● **What you should do**
Every word of the listing must be returned. Retype it exactly.

§

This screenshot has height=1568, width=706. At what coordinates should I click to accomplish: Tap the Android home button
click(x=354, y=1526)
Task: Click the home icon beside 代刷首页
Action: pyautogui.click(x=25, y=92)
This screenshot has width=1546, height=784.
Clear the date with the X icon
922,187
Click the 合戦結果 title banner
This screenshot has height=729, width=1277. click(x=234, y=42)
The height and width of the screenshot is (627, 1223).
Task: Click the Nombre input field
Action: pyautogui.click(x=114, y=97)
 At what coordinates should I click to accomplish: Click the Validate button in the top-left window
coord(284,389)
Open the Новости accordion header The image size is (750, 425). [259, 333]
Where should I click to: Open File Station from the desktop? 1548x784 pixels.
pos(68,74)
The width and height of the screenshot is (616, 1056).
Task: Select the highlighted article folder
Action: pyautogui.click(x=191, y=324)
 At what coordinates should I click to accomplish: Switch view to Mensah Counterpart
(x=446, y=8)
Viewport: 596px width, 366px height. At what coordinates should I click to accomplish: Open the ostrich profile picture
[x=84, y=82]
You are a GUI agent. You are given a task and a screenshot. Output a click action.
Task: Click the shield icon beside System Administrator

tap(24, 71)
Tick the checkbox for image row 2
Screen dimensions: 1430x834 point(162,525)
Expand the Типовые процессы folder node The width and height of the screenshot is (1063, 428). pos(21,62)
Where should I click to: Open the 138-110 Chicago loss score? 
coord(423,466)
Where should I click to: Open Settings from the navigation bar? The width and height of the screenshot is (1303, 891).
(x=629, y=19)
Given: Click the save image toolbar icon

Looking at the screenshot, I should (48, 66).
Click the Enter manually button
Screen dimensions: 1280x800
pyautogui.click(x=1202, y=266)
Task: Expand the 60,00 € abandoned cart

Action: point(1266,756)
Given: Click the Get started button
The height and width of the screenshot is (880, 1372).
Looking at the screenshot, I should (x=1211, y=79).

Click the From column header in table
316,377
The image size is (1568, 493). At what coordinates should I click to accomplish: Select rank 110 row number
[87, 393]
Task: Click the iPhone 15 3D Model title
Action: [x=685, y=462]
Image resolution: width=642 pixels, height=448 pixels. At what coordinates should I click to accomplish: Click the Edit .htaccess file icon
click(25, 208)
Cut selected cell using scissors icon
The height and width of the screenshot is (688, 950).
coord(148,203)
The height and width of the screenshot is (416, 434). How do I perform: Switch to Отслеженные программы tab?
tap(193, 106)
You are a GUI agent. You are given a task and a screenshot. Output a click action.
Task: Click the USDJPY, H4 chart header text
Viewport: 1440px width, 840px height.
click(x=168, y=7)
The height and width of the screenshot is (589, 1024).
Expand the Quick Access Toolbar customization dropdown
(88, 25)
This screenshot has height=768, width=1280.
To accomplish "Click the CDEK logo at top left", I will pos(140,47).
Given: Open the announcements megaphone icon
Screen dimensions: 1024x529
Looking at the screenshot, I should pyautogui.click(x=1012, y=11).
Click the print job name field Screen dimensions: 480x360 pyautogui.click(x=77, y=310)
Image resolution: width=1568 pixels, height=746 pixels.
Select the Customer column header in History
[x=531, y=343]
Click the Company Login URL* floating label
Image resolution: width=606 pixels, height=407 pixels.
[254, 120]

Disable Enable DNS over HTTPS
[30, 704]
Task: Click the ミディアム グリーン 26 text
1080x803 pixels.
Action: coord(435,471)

§

● **Expected output**
This screenshot has height=1568, width=706. At what coordinates should I click to accomplish: Tap the Android home button
click(x=354, y=1526)
Task: Click the home icon beside 代刷首页
Action: pyautogui.click(x=25, y=92)
This screenshot has width=1546, height=784.
Clear the date with the X icon
922,187
Click the 合戦結果 title banner
This screenshot has height=729, width=1277. click(x=234, y=42)
The height and width of the screenshot is (627, 1223).
Task: Click the Nombre input field
Action: pyautogui.click(x=114, y=97)
 At what coordinates should I click to accomplish: Click the Validate button in the top-left window
coord(284,389)
Open the Новости accordion header The image size is (750, 425). [259, 333]
Where should I click to: Open File Station from the desktop? 1548x784 pixels.
pos(68,74)
The width and height of the screenshot is (616, 1056).
Task: Select the highlighted article folder
Action: pyautogui.click(x=191, y=324)
 At what coordinates should I click to accomplish: Switch view to Mensah Counterpart
(x=446, y=8)
Viewport: 596px width, 366px height. At what coordinates should I click to accomplish: Open the ostrich profile picture
[x=84, y=82]
You are a GUI agent. You are given a task and a screenshot. Output a click action.
Task: Click the shield icon beside System Administrator

tap(24, 71)
Tick the checkbox for image row 2
Screen dimensions: 1430x834 point(162,525)
Expand the Типовые процессы folder node The width and height of the screenshot is (1063, 428). pos(21,62)
Where should I click to: Open the 138-110 Chicago loss score? 
coord(423,466)
Where should I click to: Open Settings from the navigation bar? The width and height of the screenshot is (1303, 891).
(x=629, y=19)
Given: Click the save image toolbar icon

Looking at the screenshot, I should (48, 66).
Click the Enter manually button
Screen dimensions: 1280x800
pyautogui.click(x=1202, y=266)
Task: Expand the 60,00 € abandoned cart

Action: point(1266,756)
Given: Click the Get started button
The height and width of the screenshot is (880, 1372).
Looking at the screenshot, I should (x=1211, y=79).

Click the From column header in table
316,377
The image size is (1568, 493). At what coordinates should I click to accomplish: Select rank 110 row number
[87, 393]
Task: Click the iPhone 15 3D Model title
Action: [x=685, y=462]
Image resolution: width=642 pixels, height=448 pixels. At what coordinates should I click to accomplish: Click the Edit .htaccess file icon
click(25, 208)
Cut selected cell using scissors icon
The height and width of the screenshot is (688, 950).
coord(148,203)
The height and width of the screenshot is (416, 434). How do I perform: Switch to Отслеженные программы tab?
tap(193, 106)
You are a GUI agent. You are given a task and a screenshot. Output a click action.
Task: Click the USDJPY, H4 chart header text
Viewport: 1440px width, 840px height.
click(x=168, y=7)
The height and width of the screenshot is (589, 1024).
Expand the Quick Access Toolbar customization dropdown
(88, 25)
This screenshot has height=768, width=1280.
To accomplish "Click the CDEK logo at top left", I will pos(140,47).
Given: Open the announcements megaphone icon
Screen dimensions: 1024x529
Looking at the screenshot, I should pyautogui.click(x=1012, y=11).
Click the print job name field Screen dimensions: 480x360 pyautogui.click(x=77, y=310)
Image resolution: width=1568 pixels, height=746 pixels.
Select the Customer column header in History
[x=531, y=343]
Click the Company Login URL* floating label
Image resolution: width=606 pixels, height=407 pixels.
[254, 120]

Disable Enable DNS over HTTPS
[30, 704]
Task: Click the ミディアム グリーン 26 text
1080x803 pixels.
Action: coord(435,471)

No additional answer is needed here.